→ **RECORDS PROVIDED**

Segment Open

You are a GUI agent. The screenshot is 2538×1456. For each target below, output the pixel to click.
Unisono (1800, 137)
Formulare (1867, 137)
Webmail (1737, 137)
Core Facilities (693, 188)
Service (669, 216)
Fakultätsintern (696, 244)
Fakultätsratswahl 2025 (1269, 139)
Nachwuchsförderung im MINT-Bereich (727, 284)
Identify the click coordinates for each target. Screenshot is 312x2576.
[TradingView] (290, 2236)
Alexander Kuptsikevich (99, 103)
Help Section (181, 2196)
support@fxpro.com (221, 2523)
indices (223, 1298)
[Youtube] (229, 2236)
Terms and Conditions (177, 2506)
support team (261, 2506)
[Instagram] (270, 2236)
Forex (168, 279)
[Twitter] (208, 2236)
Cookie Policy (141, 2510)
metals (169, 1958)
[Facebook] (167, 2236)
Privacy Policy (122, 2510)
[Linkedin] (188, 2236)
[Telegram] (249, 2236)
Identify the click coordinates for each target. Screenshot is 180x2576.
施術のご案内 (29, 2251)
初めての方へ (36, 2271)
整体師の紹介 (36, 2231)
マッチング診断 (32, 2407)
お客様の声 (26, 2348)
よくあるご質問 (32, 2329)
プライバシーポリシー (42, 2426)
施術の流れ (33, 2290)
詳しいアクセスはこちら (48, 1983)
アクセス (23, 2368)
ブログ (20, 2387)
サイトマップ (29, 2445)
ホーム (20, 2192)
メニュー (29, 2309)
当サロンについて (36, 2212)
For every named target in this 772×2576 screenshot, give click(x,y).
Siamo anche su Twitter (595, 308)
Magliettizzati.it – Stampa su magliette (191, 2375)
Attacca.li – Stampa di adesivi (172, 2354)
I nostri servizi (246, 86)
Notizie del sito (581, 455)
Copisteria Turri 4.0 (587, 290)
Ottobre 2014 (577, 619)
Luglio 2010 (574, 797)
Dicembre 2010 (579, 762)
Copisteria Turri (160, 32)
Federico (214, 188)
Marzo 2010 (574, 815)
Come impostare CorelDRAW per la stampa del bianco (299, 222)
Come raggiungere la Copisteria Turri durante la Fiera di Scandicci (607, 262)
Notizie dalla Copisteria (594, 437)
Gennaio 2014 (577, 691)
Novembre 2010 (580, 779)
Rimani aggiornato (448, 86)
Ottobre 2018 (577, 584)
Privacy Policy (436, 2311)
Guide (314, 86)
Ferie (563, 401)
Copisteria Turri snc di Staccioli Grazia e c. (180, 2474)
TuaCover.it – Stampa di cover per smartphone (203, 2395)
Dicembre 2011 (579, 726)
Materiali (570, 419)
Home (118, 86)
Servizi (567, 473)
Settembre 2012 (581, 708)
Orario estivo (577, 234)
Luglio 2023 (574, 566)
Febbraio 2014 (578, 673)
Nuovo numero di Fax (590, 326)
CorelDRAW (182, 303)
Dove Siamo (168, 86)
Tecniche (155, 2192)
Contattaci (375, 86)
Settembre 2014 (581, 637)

Segment Closed

→ **ACTION ITEM**
The full set of entries should be transcribed exactly.

→ **ANSWER SPACE**
You are a GUI agent. The screenshot is 2538×1456. For each target below, output the pixel to click.
Unisono (1800, 137)
Formulare (1867, 137)
Webmail (1737, 137)
Core Facilities (693, 188)
Service (669, 216)
Fakultätsintern (696, 244)
Fakultätsratswahl 2025 (1269, 139)
Nachwuchsförderung im MINT-Bereich (727, 284)
Identify the click coordinates for each target. Screenshot is 312x2576.
[TradingView] (290, 2236)
Alexander Kuptsikevich (99, 103)
Help Section (181, 2196)
support@fxpro.com (221, 2523)
indices (223, 1298)
[Youtube] (229, 2236)
Terms and Conditions (177, 2506)
support team (261, 2506)
[Instagram] (270, 2236)
Forex (168, 279)
[Twitter] (208, 2236)
Cookie Policy (141, 2510)
metals (169, 1958)
[Facebook] (167, 2236)
Privacy Policy (122, 2510)
[Linkedin] (188, 2236)
[Telegram] (249, 2236)
Identify the click coordinates for each target. Screenshot is 180x2576.
施術のご案内 (29, 2251)
初めての方へ (36, 2271)
整体師の紹介 (36, 2231)
マッチング診断 (32, 2407)
お客様の声 (26, 2348)
よくあるご質問 (32, 2329)
プライバシーポリシー (42, 2426)
施術の流れ (33, 2290)
詳しいアクセスはこちら (48, 1983)
アクセス (23, 2368)
ブログ (20, 2387)
サイトマップ (29, 2445)
ホーム (20, 2192)
メニュー (29, 2309)
当サロンについて (36, 2212)
For every named target in this 772×2576 screenshot, give click(x,y).
Siamo anche su Twitter (595, 308)
Magliettizzati.it – Stampa su magliette (191, 2375)
Attacca.li – Stampa di adesivi (172, 2354)
I nostri servizi (246, 86)
Notizie del sito (581, 455)
Copisteria Turri 4.0 (587, 290)
Ottobre 2014 (577, 619)
Luglio 2010 (574, 797)
Dicembre 2010 (579, 762)
Copisteria Turri (160, 32)
Federico (214, 188)
Marzo 2010 (574, 815)
Come impostare CorelDRAW per la stampa del bianco (299, 222)
Come raggiungere la Copisteria Turri durante la Fiera di Scandicci (607, 262)
Notizie dalla Copisteria (594, 437)
Gennaio 2014 (577, 691)
Novembre 2010 (580, 779)
Rimani aggiornato (448, 86)
Ottobre 2018 (577, 584)
Privacy Policy (436, 2311)
Guide (314, 86)
Ferie (563, 401)
Copisteria Turri snc di Staccioli Grazia e c. (180, 2474)
TuaCover.it – Stampa di cover per smartphone (203, 2395)
Dicembre 2011 (579, 726)
Materiali (570, 419)
Home (118, 86)
Servizi (567, 473)
Settembre 2012 (581, 708)
Orario estivo (577, 234)
Luglio 2023 (574, 566)
Febbraio 2014 (578, 673)
Nuovo numero di Fax (590, 326)
CorelDRAW (182, 303)
Dove Siamo (168, 86)
Tecniche (155, 2192)
Contattaci (375, 86)
Settembre 2014 (581, 637)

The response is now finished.